▶ **Problem statement**
The records below are to be reproduced word for word.

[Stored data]
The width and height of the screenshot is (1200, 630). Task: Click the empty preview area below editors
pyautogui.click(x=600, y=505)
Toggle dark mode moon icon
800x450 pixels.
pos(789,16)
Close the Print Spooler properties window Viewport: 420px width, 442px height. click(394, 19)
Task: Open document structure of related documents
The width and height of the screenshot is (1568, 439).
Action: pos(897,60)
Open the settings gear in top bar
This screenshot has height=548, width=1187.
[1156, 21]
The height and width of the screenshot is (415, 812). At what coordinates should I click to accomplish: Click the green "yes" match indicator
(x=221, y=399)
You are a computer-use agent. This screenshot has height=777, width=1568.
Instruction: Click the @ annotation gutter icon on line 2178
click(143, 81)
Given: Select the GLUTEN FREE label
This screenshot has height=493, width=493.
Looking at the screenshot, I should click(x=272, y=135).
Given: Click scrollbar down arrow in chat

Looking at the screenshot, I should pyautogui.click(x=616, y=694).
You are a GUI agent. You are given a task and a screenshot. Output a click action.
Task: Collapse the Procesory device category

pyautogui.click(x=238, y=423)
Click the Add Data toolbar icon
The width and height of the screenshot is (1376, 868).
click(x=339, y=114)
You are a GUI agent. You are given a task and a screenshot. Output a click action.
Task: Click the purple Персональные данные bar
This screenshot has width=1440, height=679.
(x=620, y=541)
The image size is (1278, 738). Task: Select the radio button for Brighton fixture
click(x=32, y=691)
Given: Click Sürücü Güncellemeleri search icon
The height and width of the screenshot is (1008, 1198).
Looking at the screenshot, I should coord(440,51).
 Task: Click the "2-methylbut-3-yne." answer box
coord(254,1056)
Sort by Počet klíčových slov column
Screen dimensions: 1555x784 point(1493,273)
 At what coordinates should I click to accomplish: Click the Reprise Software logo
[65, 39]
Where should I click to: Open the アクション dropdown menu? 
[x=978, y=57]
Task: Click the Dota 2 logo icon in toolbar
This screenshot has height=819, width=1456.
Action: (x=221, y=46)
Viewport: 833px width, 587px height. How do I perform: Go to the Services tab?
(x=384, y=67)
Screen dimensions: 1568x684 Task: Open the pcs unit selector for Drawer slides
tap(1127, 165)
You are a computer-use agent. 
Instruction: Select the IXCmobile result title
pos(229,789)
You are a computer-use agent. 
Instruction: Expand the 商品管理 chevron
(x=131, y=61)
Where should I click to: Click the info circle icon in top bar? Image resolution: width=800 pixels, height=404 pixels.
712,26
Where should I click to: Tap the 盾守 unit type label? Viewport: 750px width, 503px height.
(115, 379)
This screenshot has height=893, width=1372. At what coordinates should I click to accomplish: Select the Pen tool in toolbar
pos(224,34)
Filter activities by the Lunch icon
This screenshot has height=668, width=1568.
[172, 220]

▶ **Problem solution**
The width and height of the screenshot is (1200, 630). Task: Click the empty preview area below editors
pyautogui.click(x=600, y=505)
Toggle dark mode moon icon
800x450 pixels.
pos(789,16)
Close the Print Spooler properties window Viewport: 420px width, 442px height. click(394, 19)
Task: Open document structure of related documents
The width and height of the screenshot is (1568, 439).
Action: pos(897,60)
Open the settings gear in top bar
This screenshot has height=548, width=1187.
[1156, 21]
The height and width of the screenshot is (415, 812). At what coordinates should I click to accomplish: Click the green "yes" match indicator
(x=221, y=399)
You are a computer-use agent. This screenshot has height=777, width=1568.
Instruction: Click the @ annotation gutter icon on line 2178
click(143, 81)
Given: Select the GLUTEN FREE label
This screenshot has height=493, width=493.
Looking at the screenshot, I should click(x=272, y=135).
Given: Click scrollbar down arrow in chat

Looking at the screenshot, I should pyautogui.click(x=616, y=694).
You are a GUI agent. You are given a task and a screenshot. Output a click action.
Task: Collapse the Procesory device category

pyautogui.click(x=238, y=423)
Click the Add Data toolbar icon
The width and height of the screenshot is (1376, 868).
click(x=339, y=114)
You are a GUI agent. You are given a task and a screenshot. Output a click action.
Task: Click the purple Персональные данные bar
This screenshot has width=1440, height=679.
(x=620, y=541)
The image size is (1278, 738). Task: Select the radio button for Brighton fixture
click(x=32, y=691)
Given: Click Sürücü Güncellemeleri search icon
The height and width of the screenshot is (1008, 1198).
Looking at the screenshot, I should coord(440,51).
 Task: Click the "2-methylbut-3-yne." answer box
coord(254,1056)
Sort by Počet klíčových slov column
Screen dimensions: 1555x784 point(1493,273)
 At what coordinates should I click to accomplish: Click the Reprise Software logo
[65, 39]
Where should I click to: Open the アクション dropdown menu? 
[x=978, y=57]
Task: Click the Dota 2 logo icon in toolbar
This screenshot has height=819, width=1456.
Action: (x=221, y=46)
Viewport: 833px width, 587px height. How do I perform: Go to the Services tab?
(x=384, y=67)
Screen dimensions: 1568x684 Task: Open the pcs unit selector for Drawer slides
tap(1127, 165)
You are a computer-use agent. 
Instruction: Select the IXCmobile result title
pos(229,789)
You are a computer-use agent. 
Instruction: Expand the 商品管理 chevron
(x=131, y=61)
Where should I click to: Click the info circle icon in top bar? Image resolution: width=800 pixels, height=404 pixels.
712,26
Where should I click to: Tap the 盾守 unit type label? Viewport: 750px width, 503px height.
(115, 379)
This screenshot has height=893, width=1372. At what coordinates should I click to accomplish: Select the Pen tool in toolbar
pos(224,34)
Filter activities by the Lunch icon
This screenshot has height=668, width=1568.
[172, 220]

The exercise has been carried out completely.